I. The Classical Home Loan

At one time – sounds like a reference to the “olden days”, but it wasn’t so long ago – a borrower was expected to put 20% down as part of borrowing 80% of the purchase price of a home. The fixed monthly payment had two components: interest and principal. The interest was calculated as one-twelfth of the annual interest rate times the current principal balance. The principal was the difference between the monthly payment and the interest. Pretty simple. After thirty years of making the payments you owned the house. Things were a bit more complicated if the monthly payment included homeowner’s insurance and property taxes, but this was a minor adjustment to the basic idea.

II. The Community Reinvestment Act

The CRA was enacted in 1977. However, aggressive enforcement beginning in the mid-1990s sowed the seeds for the current financial problems. Why? It helps to know what the CRA requires. Yaron Brook of Forbes observed:

The CRA forces banks to make loans in poor communities, loans that banks may otherwise reject as financially unsound. Under the CRA, banks must convince a set of bureaucracies that they are not engaging in discrimination, a charge that the act encourages any CRA-recognized community group to bring forward. Otherwise, any merger or expansion the banks attempt will likely be denied. But what counts as discrimination? According to one enforcement agency, “discrimination exists when a lender’s underwriting policies contain arbitrary or outdated criteria that effectively disqualify many urban or lower-income minority applicants.” Note that these “arbitrary or outdated criteria” include most of the essentials of responsible lending: income level, income verification, credit history and savings history – the very factors lenders are now being criticized for ignoring.

Once the traditional lending criteria were jettisoned, banks started issuing mortgages to people who couldn’t put 20% down. These borrowers – we’ll call them CRA borrowers – had to borrow more than 80% of the purchase price. The larger loan meant a larger monthly payment, which was also a problem. The solution: option ARMs.

III. Option ARMs

An ARM is an adjustable rate mortgage, meaning that the interest rate varies from month-to-month rather than staying fixed for the life of the loan. ARMs have been around for a long time as a way to compensate lenders for the increased risk of lending to less than ideal borrowers. The new development was the option structure that had four repayment options:

  1.  The borrower could make the fully amortized payment and pay the house off in thirty years; 
  2.  The aggressive borrower could make a larger payment and pay the loan off in fifteen years;
  3.  The borrower could pay only the interest (this is almost indistinguishable from renting, except that renters have better mobility since they don’t have to find a buyer); and
  4.  The borrower could pay less than the full interest – a negatively amortized structure.
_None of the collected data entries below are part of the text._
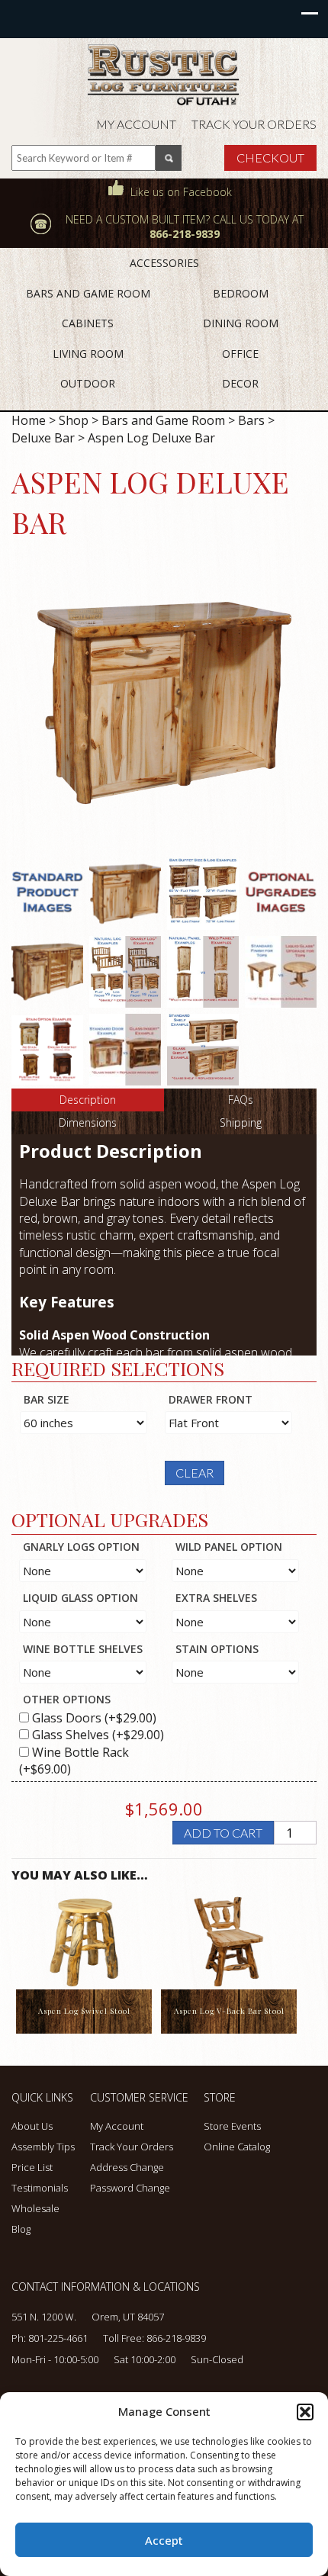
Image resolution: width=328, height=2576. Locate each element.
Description (87, 1099)
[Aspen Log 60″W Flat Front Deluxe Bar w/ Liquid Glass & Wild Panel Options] (164, 702)
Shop (73, 420)
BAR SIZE (46, 1399)
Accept (164, 2540)
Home (28, 420)
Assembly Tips (43, 2146)
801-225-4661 (58, 2338)
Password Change (130, 2188)
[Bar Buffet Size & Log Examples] (203, 893)
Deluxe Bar (43, 437)
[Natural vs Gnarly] (125, 971)
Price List (32, 2167)
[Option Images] (281, 893)
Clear (194, 1472)
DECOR (240, 383)
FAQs (240, 1099)
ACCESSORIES (164, 263)
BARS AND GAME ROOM (88, 293)
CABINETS (88, 323)
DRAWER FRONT (210, 1399)
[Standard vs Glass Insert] (125, 1048)
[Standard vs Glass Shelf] (203, 1048)
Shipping (241, 1122)
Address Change (127, 2167)
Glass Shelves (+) (96, 1734)
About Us (32, 2126)
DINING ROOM (240, 323)
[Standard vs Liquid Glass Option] (281, 971)
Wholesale (35, 2208)
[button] (305, 2412)
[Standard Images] (47, 893)
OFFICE (240, 353)
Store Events (232, 2126)
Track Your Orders (254, 124)
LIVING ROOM (88, 353)
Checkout (270, 157)
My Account (136, 124)
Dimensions (88, 1122)
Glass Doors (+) (92, 1717)
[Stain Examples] (47, 1048)
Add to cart (223, 1832)
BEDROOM (241, 293)
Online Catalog (237, 2146)
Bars (251, 420)
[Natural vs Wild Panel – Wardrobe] (203, 971)
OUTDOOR (87, 383)
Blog (21, 2229)
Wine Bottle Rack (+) (74, 1760)
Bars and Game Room (163, 420)
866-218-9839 (176, 2338)
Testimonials (39, 2188)
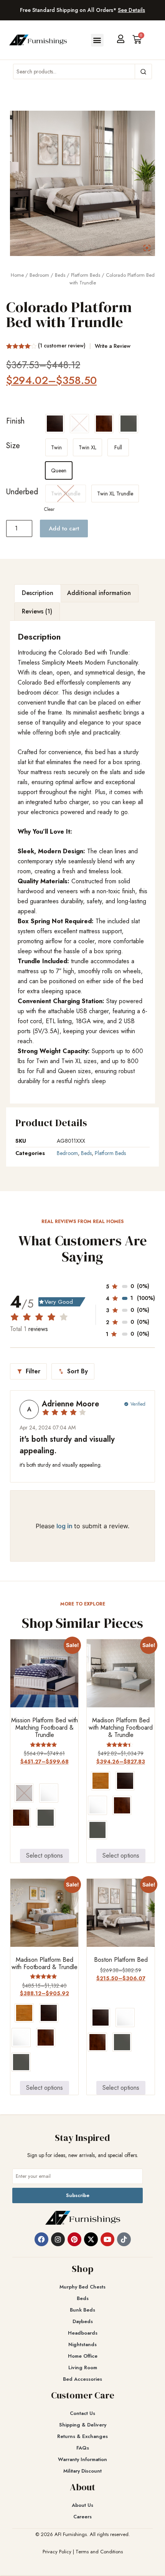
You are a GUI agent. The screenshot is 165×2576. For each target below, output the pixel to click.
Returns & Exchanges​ (82, 2436)
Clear (49, 509)
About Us (82, 2505)
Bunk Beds (82, 2309)
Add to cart (64, 528)
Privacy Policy (57, 2551)
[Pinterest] (74, 2239)
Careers (82, 2516)
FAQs (82, 2447)
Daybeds (83, 2321)
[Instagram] (58, 2239)
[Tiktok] (124, 2239)
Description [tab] (37, 592)
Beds (60, 275)
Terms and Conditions (99, 2551)
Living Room (82, 2367)
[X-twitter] (91, 2239)
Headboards (82, 2333)
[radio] (55, 423)
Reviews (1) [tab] (37, 611)
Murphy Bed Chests (82, 2286)
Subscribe (77, 2195)
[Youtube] (107, 2239)
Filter (28, 1371)
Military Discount (82, 2471)
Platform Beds (85, 275)
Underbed (22, 491)
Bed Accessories (82, 2379)
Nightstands (82, 2344)
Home (17, 275)
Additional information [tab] (99, 592)
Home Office (82, 2356)
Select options (44, 1855)
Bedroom (39, 275)
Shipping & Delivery (82, 2424)
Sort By (73, 1371)
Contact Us (82, 2413)
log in (65, 1526)
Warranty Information (82, 2459)
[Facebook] (41, 2239)
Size (13, 445)
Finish (15, 421)
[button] (97, 40)
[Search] (143, 71)
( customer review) (62, 345)
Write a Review (112, 345)
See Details (131, 10)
The third and fourth options made it possible for the CRA borrowers to get into a home because of the reduced payments.

IV. The Housing Boom And Mortgage-Backed Securities

Once CRA borrowers got into the market, demand went up dramatically. This forced prices to increase, creating equity. This made U.S. real estate a very attractive investment.

What if you wanted to invest in real estate, but couldn’t afford to buy multiple houses? The brokerages had an answer: mortgage-backed securities (MBSs – maybe this should mean “More BS”). When a borrower took out a mortgage, the note was chopped up, and each piece was bundled with other pieces of mortgages. Shares in the resulting bundle were then publicly traded. As long as borrowers made their payments on time, these MBSs were good investments. And with real estate continuing to appreciate, what could go wrong? In fact, some of the issuers of MBSs promised to buy back any MBSs that didn’t pay a return.

As housing prices increased and borrowers used their homes as personal ATMs, taking out home equity loans that added to the ever-growing pool of MBSs.

V. The 115% Trigger And The Market Collapse

If the payment is negatively amortized, what happens to the unpaid interest? It gets added to the principal balance, meaning that instead of slowly decreasing to zero over the thirty-year loan, it grows. Meanwhile, the lender is not getting its principal back, and it isn’t even getting the full interest. No bank is willing to accept less than at least full interest payments indefinitely. Therefore, option ARMs have a trigger point. When the principal balance reaches 115% of the original loan amount the payment jumps to the fully amortized amount.

Borrowers got used to paying the reduced monthly payment. Therefore, when they reached the 115% trigger, they defaulted. This triggered the first wave of foreclosures, which increased the supply of housing on the market, which in turn lowered real estate values. The combination of loan defaults and real estate value decreases lowered the value of MBSs, and investors therefore wanted to use the buy-back promises. Unfortunately, the MBS issuers didn’t have the resources to buy back the MBSs. And with each new wave of defaults came further downward pressure on housing prices and MBS values.

As housing prices dropped, housing starts declined. Since housing is one of the key engines of prosperity, ripples of destruction expanded throughout the economy. Construction stalled, so companies making construction related products were hit. This led to layoffs. The laid-off workers no longer had the income to service their debts, which led to further defaults. And, of course, unemployed workers have less to spend, so demand for consumer goods decreased.